I mean they could intentionally be recycling assets for a good chunk of the veterans so they can spend more time making the story mode a big deal. This very well could turn into a Brawl situation where once the dust settles people are left frustrated that so much dev time was wasted on the story mode and it impacted the final base roster.
Again, not really how this works... a story mode like SFV had would add additional cost, but the labor required would not really impact development of the character roster.
The people designing, testing, and balancing playable characters, and making them work within the game's engine, are not really impacted by a story mode. It DOES add more work for the animators, but the increased scope of doing a story mode almost necessitates a larger team working on graphical assets and animations anyway, or even a small secondary team who specifically animate for the story mode cutscenes. So not doing a story mode would likely have just meant fewer animators working on the game.

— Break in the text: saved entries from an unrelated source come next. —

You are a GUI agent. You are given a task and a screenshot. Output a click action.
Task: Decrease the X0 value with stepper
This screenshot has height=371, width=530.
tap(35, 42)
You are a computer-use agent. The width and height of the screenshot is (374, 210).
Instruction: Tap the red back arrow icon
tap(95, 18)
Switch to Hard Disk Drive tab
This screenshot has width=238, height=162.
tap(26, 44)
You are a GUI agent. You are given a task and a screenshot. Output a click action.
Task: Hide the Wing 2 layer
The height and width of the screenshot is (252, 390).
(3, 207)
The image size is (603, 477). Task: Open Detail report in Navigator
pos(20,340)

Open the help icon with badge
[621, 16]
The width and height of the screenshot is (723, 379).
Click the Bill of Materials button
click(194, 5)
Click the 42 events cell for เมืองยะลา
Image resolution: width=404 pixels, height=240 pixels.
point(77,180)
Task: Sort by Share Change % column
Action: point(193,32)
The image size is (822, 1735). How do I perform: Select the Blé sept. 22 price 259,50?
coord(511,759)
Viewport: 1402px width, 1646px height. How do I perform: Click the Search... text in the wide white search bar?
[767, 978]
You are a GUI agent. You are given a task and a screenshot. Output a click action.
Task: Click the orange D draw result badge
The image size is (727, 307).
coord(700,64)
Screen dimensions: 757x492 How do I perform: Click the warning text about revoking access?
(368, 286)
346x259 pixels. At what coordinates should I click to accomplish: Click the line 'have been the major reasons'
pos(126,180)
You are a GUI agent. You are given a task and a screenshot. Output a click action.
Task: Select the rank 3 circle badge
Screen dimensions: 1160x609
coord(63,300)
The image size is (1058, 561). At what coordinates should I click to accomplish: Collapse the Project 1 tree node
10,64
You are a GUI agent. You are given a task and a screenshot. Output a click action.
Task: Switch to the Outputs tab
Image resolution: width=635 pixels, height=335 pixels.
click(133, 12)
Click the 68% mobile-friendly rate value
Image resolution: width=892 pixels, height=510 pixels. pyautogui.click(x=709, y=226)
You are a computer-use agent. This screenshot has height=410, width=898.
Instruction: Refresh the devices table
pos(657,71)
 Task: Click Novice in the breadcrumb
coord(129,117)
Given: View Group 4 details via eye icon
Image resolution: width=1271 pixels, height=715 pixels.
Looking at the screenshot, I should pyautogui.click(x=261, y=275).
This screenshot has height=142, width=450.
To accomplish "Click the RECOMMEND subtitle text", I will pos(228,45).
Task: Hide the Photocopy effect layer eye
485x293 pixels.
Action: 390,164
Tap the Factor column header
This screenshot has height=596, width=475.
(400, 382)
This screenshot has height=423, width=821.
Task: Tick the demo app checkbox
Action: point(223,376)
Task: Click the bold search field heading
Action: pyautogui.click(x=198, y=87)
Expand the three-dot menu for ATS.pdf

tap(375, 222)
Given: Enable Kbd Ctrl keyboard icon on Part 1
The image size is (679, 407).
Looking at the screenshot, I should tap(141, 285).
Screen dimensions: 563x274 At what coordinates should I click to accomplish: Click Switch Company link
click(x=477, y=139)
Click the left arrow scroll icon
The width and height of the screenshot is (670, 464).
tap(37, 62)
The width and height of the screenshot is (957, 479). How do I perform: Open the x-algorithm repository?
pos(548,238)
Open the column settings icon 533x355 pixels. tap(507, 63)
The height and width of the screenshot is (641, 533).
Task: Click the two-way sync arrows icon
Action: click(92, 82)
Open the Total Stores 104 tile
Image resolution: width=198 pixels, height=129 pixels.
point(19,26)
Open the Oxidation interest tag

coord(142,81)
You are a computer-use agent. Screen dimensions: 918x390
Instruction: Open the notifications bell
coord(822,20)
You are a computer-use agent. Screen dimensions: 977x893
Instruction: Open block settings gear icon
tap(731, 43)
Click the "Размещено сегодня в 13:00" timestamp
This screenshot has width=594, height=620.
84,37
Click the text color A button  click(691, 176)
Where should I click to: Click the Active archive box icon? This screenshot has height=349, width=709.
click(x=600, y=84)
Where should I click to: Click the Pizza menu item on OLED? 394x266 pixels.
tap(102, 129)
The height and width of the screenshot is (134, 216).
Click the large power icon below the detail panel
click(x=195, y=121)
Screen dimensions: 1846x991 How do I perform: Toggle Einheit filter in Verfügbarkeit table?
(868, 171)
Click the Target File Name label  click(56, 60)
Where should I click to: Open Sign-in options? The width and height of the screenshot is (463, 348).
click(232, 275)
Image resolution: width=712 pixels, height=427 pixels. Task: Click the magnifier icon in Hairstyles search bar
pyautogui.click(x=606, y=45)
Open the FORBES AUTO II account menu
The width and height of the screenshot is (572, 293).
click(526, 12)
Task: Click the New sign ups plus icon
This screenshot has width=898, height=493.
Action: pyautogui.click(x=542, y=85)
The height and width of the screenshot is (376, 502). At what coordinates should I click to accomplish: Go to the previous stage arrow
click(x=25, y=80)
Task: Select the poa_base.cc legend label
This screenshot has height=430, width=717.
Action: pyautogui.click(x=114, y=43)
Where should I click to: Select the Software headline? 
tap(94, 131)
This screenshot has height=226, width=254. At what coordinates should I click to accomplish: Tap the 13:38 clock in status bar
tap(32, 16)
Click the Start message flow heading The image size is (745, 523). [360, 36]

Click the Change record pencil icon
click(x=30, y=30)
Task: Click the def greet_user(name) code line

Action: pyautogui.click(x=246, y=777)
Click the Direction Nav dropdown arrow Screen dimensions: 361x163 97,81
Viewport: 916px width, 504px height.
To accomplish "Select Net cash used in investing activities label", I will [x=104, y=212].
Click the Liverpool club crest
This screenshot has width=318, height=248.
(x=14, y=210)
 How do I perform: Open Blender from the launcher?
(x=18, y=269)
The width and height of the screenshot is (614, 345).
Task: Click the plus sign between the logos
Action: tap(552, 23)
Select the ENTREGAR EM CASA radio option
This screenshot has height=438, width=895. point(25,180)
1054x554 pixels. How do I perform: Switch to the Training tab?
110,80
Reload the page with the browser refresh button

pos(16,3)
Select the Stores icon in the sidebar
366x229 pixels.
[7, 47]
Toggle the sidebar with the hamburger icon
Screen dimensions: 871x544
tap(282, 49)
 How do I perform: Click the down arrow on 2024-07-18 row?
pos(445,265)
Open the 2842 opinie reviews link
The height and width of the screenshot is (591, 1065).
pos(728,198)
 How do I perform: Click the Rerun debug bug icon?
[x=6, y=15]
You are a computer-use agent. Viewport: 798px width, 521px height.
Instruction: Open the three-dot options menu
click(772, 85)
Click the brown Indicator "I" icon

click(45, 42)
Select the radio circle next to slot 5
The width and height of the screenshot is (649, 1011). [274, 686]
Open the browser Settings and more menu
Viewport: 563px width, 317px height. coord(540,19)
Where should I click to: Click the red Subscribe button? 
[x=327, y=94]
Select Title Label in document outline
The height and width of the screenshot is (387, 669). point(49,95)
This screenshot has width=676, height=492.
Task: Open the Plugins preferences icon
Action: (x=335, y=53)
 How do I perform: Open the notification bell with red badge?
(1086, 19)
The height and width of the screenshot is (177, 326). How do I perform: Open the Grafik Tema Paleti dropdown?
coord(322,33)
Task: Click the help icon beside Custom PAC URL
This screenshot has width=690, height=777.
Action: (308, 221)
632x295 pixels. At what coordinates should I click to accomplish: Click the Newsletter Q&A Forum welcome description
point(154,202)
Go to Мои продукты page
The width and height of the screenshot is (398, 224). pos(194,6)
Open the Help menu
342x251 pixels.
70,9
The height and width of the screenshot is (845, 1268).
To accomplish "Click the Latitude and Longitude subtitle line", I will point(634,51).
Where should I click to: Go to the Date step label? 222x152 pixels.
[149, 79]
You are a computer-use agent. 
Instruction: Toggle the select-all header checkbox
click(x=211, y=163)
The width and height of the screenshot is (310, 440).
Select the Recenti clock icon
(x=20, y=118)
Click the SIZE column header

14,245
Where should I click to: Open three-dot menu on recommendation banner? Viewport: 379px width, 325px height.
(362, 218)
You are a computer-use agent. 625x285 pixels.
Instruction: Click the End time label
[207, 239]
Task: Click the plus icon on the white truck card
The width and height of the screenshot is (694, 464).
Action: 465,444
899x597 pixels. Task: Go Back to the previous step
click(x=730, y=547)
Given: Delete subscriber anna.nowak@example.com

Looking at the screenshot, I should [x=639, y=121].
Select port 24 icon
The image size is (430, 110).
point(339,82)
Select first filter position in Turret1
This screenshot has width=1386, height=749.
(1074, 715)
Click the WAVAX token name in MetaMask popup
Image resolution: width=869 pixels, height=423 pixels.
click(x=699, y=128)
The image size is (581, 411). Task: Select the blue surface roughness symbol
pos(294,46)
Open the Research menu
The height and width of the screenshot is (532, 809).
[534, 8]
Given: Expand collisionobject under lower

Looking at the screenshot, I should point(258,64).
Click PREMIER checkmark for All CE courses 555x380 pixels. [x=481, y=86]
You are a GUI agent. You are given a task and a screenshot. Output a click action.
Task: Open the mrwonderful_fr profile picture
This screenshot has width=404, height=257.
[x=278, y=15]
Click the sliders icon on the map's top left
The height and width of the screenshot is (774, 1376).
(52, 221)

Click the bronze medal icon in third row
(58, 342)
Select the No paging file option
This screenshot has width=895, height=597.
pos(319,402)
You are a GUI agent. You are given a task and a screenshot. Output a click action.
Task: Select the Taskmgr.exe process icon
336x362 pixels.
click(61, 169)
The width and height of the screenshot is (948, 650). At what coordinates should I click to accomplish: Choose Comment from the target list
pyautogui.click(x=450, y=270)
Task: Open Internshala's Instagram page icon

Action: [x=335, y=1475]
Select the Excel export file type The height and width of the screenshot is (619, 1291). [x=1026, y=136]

Other than animation work (addressed previously), there's not a lot of technical work that goes into that kind of story mode, because it's just a series of cutscenes broken up by fights. It isn't necessarily cheap or easy, but that's because it requires significantly more scenario writing, more money and time spent on VAs, etc. And I promise you, the dude working out hitboxes or tweaking damage values on Dante's moveset isn't the same guy scribbling out storyboards for the first scene of Iron Man's chapter.
If anything ends up limiting the size of the roster, it's the relatively short development time. Capcom seems to want to churn this baby out pronto while still being more feature complete than SFV, though they seem far less constrained by their budget (maybe thanks to Marvel's involvement).